EXCERPTED TEXT>
Species of flowering plant

Neurolaena lobata, commonly known as jackass bitters, is a species of perennial flowering plant in the family Asteraceae. It is found in Mexico, Central America, South America, and the West Indies.

==Distribution and habitat==
Neurolaena lobata occurs from southern Mexico to South America, and in the West Indies. In Mexico it has been reported from the states of Campeche, Chiapas, Tabasco, Quintana Roo, and Oaxaca. It is found throughout Central America. In South America, it has been reported from Bolivia, Colombia, Ecuador, Peru, Venezuela, and the Guyanas. In the Caribbean, it has been reported from Cuba, Trinidad, and the Bahamas.

Neurolaena lobata grows in a wide variety of habitats including fields, pastures, riverbanks, roadsides, clearings, and sometimes in oak forests. It is found from sea level to 1,400 meters in elevation.

==Description==
Neurolaena lobata is an herb which grows 1–4 meters tall. The leaves are long and slender when young, but typically have three points when mature. The flowers, which appear in clusters at the end of stems, are small and yellow.

==Use in traditional medicine==
Neurolaena lobata is considered an important plant in folk medicine and is one of the most commonly used plants in Maya medicine. Traditional uses include: the treatment of wounds and infections; the prevention and treatment of a variety of parasitic ailments such as malaria, ringworm, and amoebiasis; treatment of inflammatory conditions; and as an insect repellent or fungicide. The leaves are known to contain flavonoids and sesquiterpene lactones.

TASK TO CARRY OUT> Rewrite the passage of the jackass bitters text that begins at the words "Neurolaena lobata, commonly" and stops after "meters in elevation.", changing every "Neurolaena lobata" to "N. lobata".

EXERCISE DATA>
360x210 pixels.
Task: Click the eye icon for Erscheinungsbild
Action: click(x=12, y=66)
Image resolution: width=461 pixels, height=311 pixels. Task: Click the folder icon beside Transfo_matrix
==
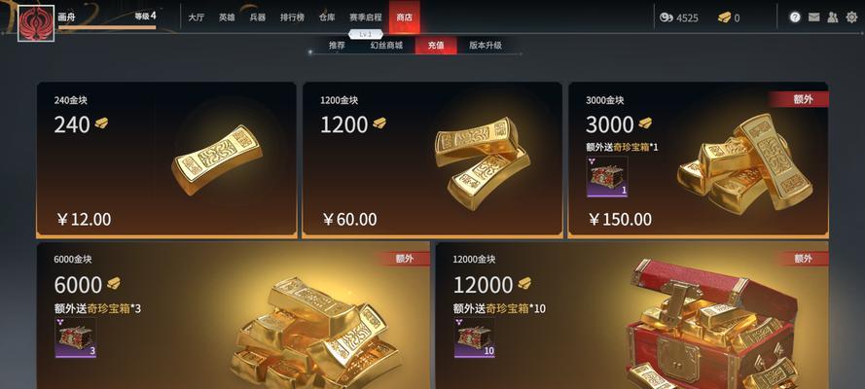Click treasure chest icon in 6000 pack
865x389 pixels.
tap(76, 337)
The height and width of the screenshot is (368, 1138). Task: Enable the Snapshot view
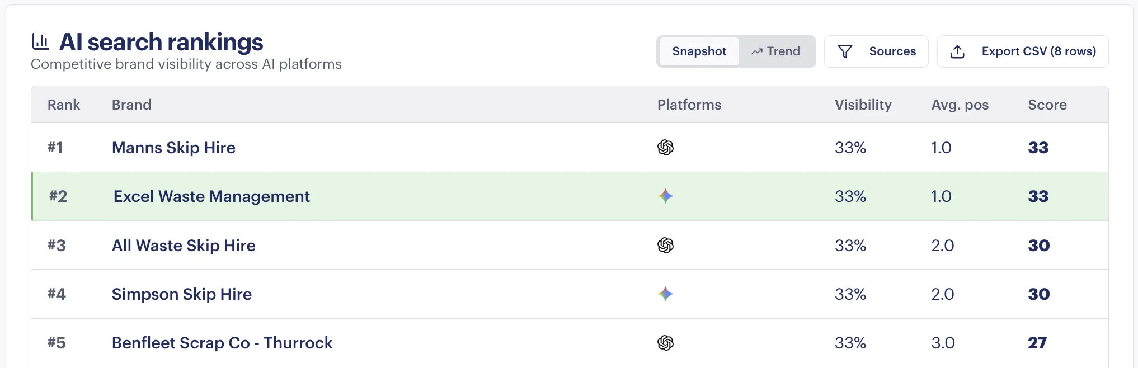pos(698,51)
==
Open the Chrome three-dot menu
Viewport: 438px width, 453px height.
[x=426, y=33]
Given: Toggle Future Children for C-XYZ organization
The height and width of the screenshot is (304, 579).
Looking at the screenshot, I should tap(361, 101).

EXERCISE ANSWER>
N. lobata, commonly known as jackass bitters, is a species of perennial flowering plant in the family Asteraceae. It is found in Mexico, Central America, South America, and the West Indies.

==Distribution and habitat==
N. lobata occurs from southern Mexico to South America, and in the West Indies. In Mexico it has been reported from the states of Campeche, Chiapas, Tabasco, Quintana Roo, and Oaxaca. It is found throughout Central America. In South America, it has been reported from Bolivia, Colombia, Ecuador, Peru, Venezuela, and the Guyanas. In the Caribbean, it has been reported from Cuba, Trinidad, and the Bahamas.

N. lobata grows in a wide variety of habitats including fields, pastures, riverbanks, roadsides, clearings, and sometimes in oak forests. It is found from sea level to 1,400 meters in elevation.